Conversation
Major export pipeline speed optimization:
1. GPU NV12 Export Path (Phase 1):
- Added render_video_to_channel_nv12() that renders frames and converts
RGBA→NV12 on the GPU using the existing compute shader
- Export now reads back NV12 (1.5 bytes/pixel) instead of RGBA (4 bytes/pixel)
= 62% less GPU→CPU data transfer per frame
- Eliminates CPU swscale RGBA→NV12 conversion entirely
- Uses with_external_conversion() to skip encoder's internal converter
- NV12 frames fed directly to H264 encoder via queue_frame()
- Falls back to RGBA path if output dimensions aren't NV12-compatible
- Screenshots generated from NV12 using cpu_yuv::nv12_to_rgba_simd()
2. Export-Optimized Encoder Settings (Phase 2):
- VideoToolbox: realtime=false, profile=main (was realtime=true, baseline)
- NVENC: preset=p5, tune=hq (was p4, tune=ll)
- QSV: preset=medium, look_ahead_depth=20 (was faster)
- AMF: quality=quality, rc=vbr_peak (was balanced, vbr_latency)
- libx264: preset=veryfast (was ultrafast with zerolatency)

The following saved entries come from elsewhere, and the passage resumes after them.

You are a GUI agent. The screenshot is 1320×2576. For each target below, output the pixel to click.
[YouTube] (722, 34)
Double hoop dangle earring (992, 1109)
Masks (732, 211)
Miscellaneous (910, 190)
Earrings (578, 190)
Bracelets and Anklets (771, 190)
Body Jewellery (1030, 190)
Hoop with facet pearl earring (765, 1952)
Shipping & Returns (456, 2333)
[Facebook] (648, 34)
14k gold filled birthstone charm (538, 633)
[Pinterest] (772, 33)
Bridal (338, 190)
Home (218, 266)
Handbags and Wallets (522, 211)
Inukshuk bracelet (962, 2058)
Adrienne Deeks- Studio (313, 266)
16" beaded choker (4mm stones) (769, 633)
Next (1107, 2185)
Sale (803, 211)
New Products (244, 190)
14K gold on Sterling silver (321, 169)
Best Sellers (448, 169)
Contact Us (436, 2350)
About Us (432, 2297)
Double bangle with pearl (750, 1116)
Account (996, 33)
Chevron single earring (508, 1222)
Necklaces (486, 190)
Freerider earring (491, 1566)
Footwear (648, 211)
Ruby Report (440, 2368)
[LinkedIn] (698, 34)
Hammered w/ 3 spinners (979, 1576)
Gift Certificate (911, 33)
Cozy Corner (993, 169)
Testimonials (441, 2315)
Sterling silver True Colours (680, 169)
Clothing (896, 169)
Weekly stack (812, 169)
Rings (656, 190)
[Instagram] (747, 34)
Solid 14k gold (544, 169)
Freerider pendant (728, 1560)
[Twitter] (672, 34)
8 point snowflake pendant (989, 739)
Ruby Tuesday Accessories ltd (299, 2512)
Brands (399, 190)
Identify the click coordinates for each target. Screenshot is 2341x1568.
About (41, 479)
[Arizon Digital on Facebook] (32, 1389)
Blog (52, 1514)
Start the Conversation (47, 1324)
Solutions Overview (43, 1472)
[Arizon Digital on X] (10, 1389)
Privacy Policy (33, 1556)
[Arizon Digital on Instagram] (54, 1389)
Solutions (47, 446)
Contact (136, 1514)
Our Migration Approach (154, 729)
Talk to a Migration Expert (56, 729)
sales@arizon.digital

- These settings optimize for throughput/quality instead of latency
3. Pipeline Tuning (Phase 4):
- Increased channel buffer sizes from 8 to 16 for both stages
- Allows better pipeline overlap between render/process/encode stages
Added Nv12RenderedFrame helper methods (y_plane, uv_plane, clone_metadata_with_data)
and NV12→ffmpeg frame conversion utility.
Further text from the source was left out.